Family Court Deliberates on Business Valuation, Trusts, and Asset Division in HO v TL Divorce Case

Citation: [2023] EWFC 215
Judgment on


In the matter of HO v TL ([2023] EWFC 215), the Family Court examined a financial dispute between a separated husband (H) and wife (W), following a marriage dissolution. This case offers insight into the application of various legal principles, including the demarcation of marital and non-marital assets, assessment of business valuation in divorce proceedings, and the interpretation of trusts in the context of matrimonial finance. Mr. Justice Peel presided over the case and delivered a judgment that carefully navigated through the complexities presented by the involvement of family businesses, trusts, and assets across multiple jurisdictions.

Key Facts

The parties, denoted as H (husband) and W (wife), were involved in a 17-year marriage, during which they co-founded a hotel business, enjoyed an international lifestyle, and had three children. Post-separation, W relocated to London, and litigation ensued over the division of assets and provision for W’s future needs. H proposed retaining the family business, offering W a sum that varied during the proceedings, whereas W sought amounts that she later adjusted in her statement. The business was housed in a trust, of which both H and W were beneficiaries, and H also had interests in other family trusts.

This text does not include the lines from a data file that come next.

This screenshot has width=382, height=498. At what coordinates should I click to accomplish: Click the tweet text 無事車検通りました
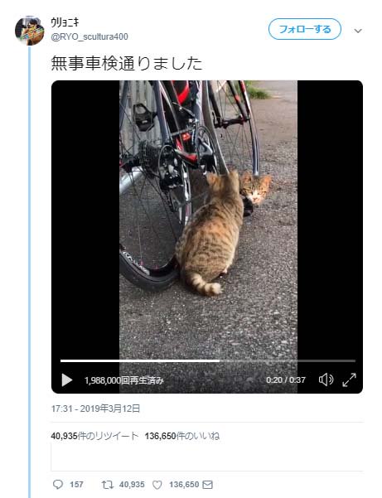pos(127,63)
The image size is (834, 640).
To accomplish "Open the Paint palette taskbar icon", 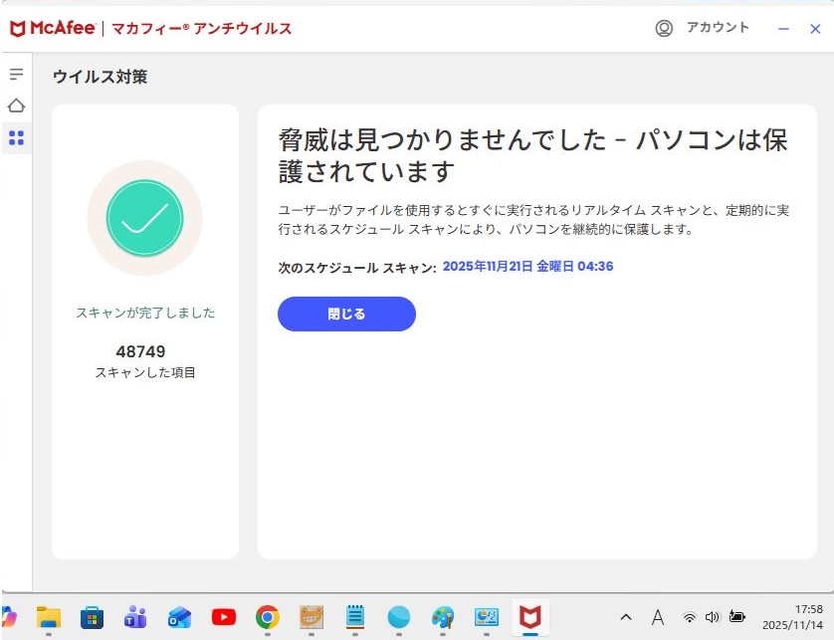I will click(x=443, y=617).
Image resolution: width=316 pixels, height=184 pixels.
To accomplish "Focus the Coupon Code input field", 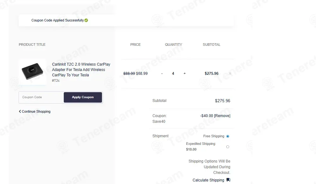I will 41,97.
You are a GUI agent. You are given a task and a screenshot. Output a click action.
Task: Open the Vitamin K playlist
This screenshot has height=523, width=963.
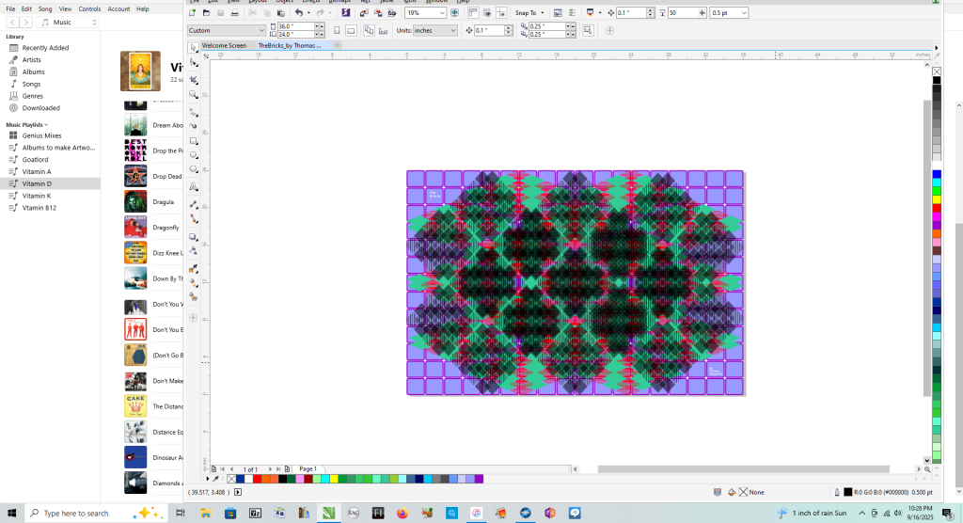[x=38, y=196]
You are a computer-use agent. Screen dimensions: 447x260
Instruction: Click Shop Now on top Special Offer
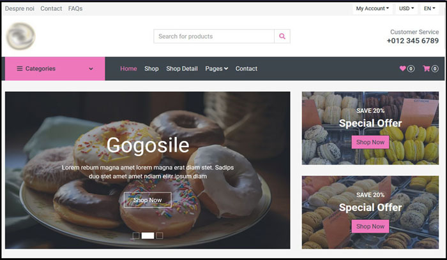tap(370, 142)
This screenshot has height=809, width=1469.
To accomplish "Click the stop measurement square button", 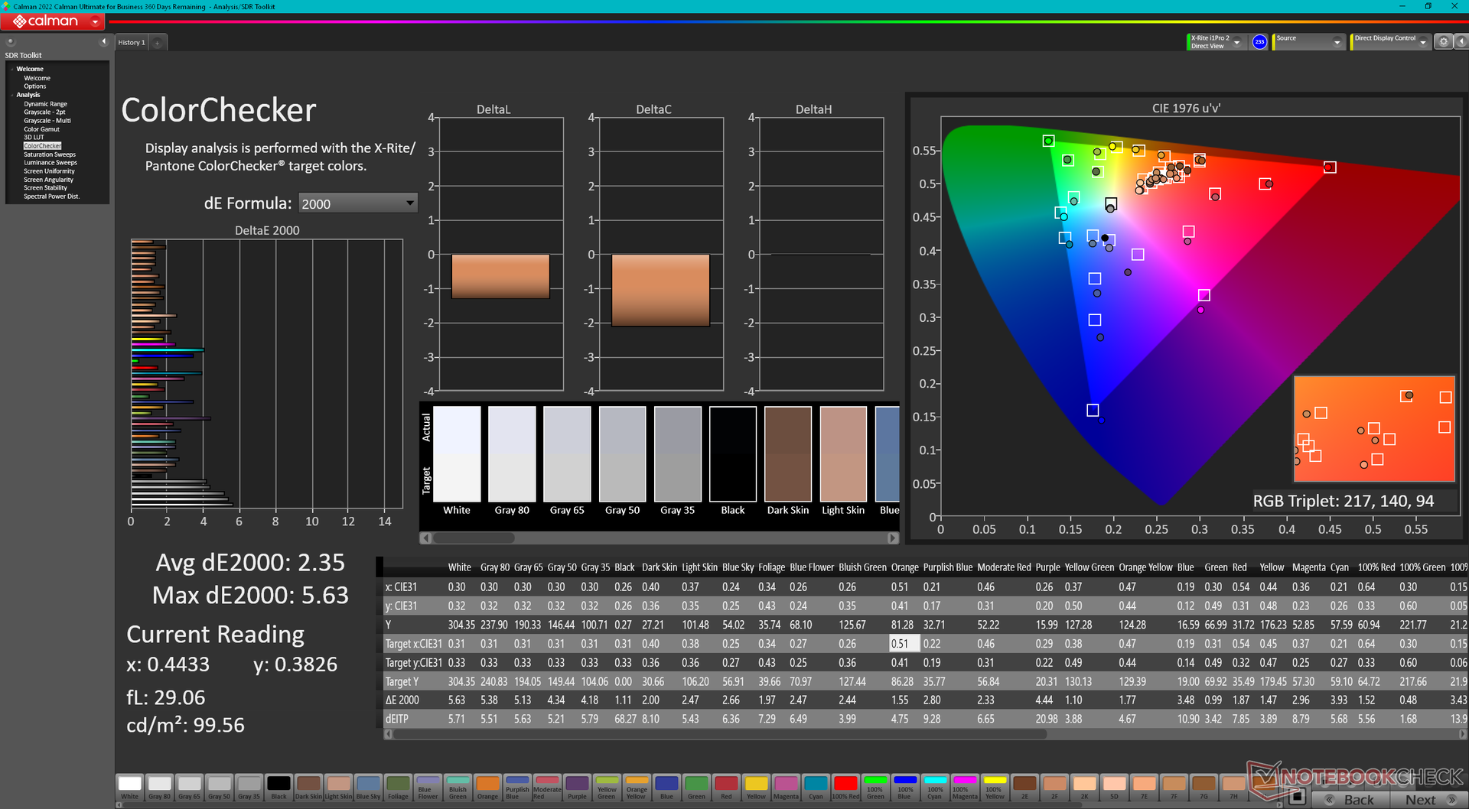I will point(1296,797).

Valuation of Matrimonial Assets

In assessing the value of the family business, the judgment relied on principles stipulated in landmark cases such as Charman v Charman ([2007] EWCA Civ 503) and Versteegh v Versteegh ([2018] EWCA Civ 1050). It is the court’s duty to determine the business’s valuation, considering its volatility, marketability, and associated risks. Valuations must be grounded in realism, acknowledging that theoretical figures might not reflect the asset’s true economic value or market potential.

Sharing Principle

The court applied the sharing principle, where any asset accrued during the marriage would generally warrant equal division between the parties. However, as in Hart v Hart ([2018] 1 FLR 1283), the court must distinguish between marital and non-marital property on a case-by-case basis, which influences how assets are allocated.

Trusts and Resources

The judgment expounded on the treatment of trusts in matrimonial finance, particularly applying the test from Charman v Charman ([2005] EWCA Civ 1606) on whether trust capital would likely be advanceable in the foreseeable future. Judicious encouragement towards trustees could be utilized, as seen in Thomas v Thomas ([1995] 2 FLR 668), without exerting undue pressure.

Needs Assessment

When determining W’s financial needs, the court followed principles from WC v HC ([2022] EWFC 22) and Miller/McFarlane emphasizing factors such as the standard of living during the marriage, W’s age, and her contribution to family life. The court must balance fairness with financial realities post-separation.


The court awarded W a lump sum divorced into two parts that accounted for housing and capitalised maintenance needs, reducing her annual income requirement post-age 65. The judge ensured that H would meet these payments through his assets, including business sales and accessing trust funds. Orders were made for property transfers, interim maintenance, child support, and insurance provisions, with an adjourned application regarding the nuptial settlement trust pending full payment.


Mr. Justice Peel’s decision in HO v TL encapsulates a judicious approach to financial disputes in divorce, particularly when dealing with complex assets such as business and trusts. The judgment reinforces that while the marital standard of living informs spousal support, it is not absolute, and a fair outcome must consider the evolution of financial circumstances upon marriage breakdown. Additionally, it affirms the court’s discretion in engaging with trust instruments and the practical realities surrounding them in matrimonial finance. This case exemplifies the nuanced considerations necessary for a just resolution that respects both parties’ past contributions and future needs while acknowledging the substantial non-marital resources introduced by one party.